Stormvloeden hebben Zeeland tot in het recente verleden geteisterd. Tussen 1134 en 1530 waren er meer dan 45 ernstige overstromingsrampen. Sint Felix quade saterdach op 5 november 1530 was de grootste ramp. Alleen de kerktoren van Kortgene stak nog boven het water uit. Toen men twee jaar Noord Beveland bijna had hersteld, werd al dit werk verwoest door de Allerzielenvloed van 2 november 1532. Door deze twee vloeden ging veel land permanent verloren. Sindsdien bleef het “drijvende”, dus onbedijkt en onbeschermd tegen wind en water, tot tussen 1598 en 1697 het land opnieuw werd ingepolderd en opnieuw bevolkt. De polders van Wissenkerke en Kortgene worden namelijk later ingepolderd dan Colijnsplaat. Meer informatie over de inpoldering van Noord Beveland is hier te vinden. De nieuwe bewoners waren vooral van Schouwen en Duiveland en van Tholen afkomstig (bron: P.W. Meertens – Zeeuwse familienamen).
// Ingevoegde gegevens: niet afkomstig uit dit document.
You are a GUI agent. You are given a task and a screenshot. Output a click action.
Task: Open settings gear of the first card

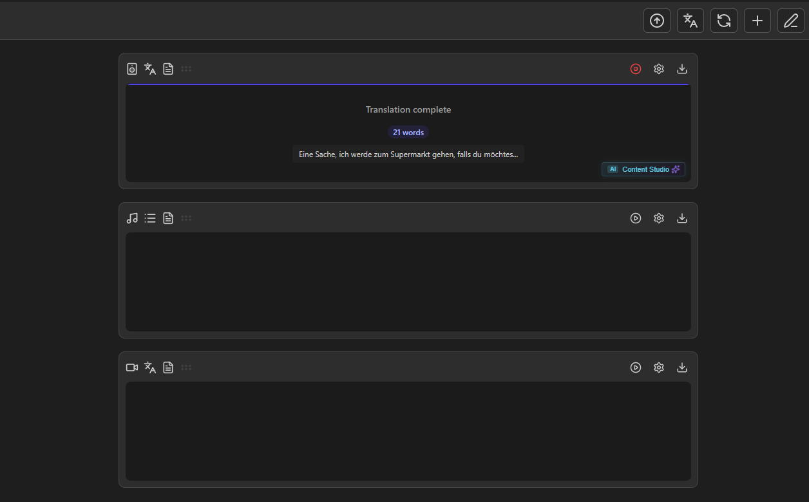point(659,69)
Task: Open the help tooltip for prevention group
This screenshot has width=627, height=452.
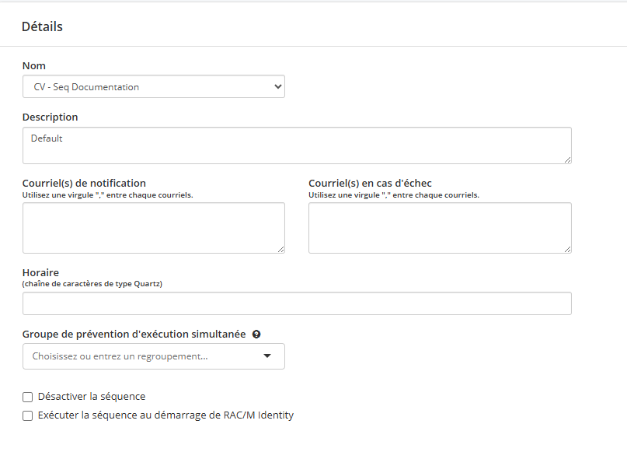Action: click(x=257, y=334)
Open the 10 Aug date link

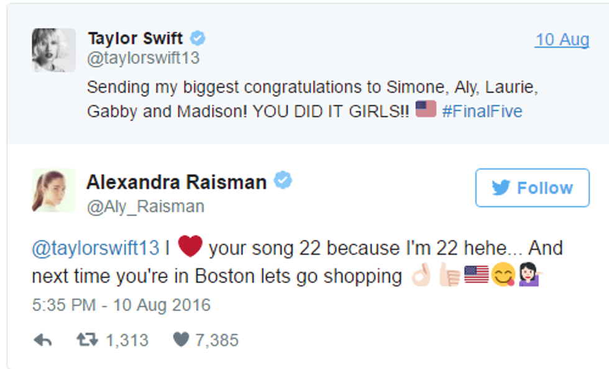pyautogui.click(x=562, y=40)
Wat brengt mij nu bij dit verhaal? Wel, de stamvader van de familie Kooman, Willem Willemse Kooman (1779-1833), stamt via Gerard Maartense Kooman af van de familie Harthoorn. Willem Willemse Kooman woonde en werkte in Looperskapelle en Duivendijke op het huidige Schouwen-Duiveland. Zijn opa Gerard Maartense Kooman is geboren in Oud-Vossemeer en later naar Schouwen-Duiveland verhuisd. Zijn moeder heette Janneken Reyniers Harthoorn. En dat maakt het interessant. Onderstaand schema maakt het allemaal duidelijk.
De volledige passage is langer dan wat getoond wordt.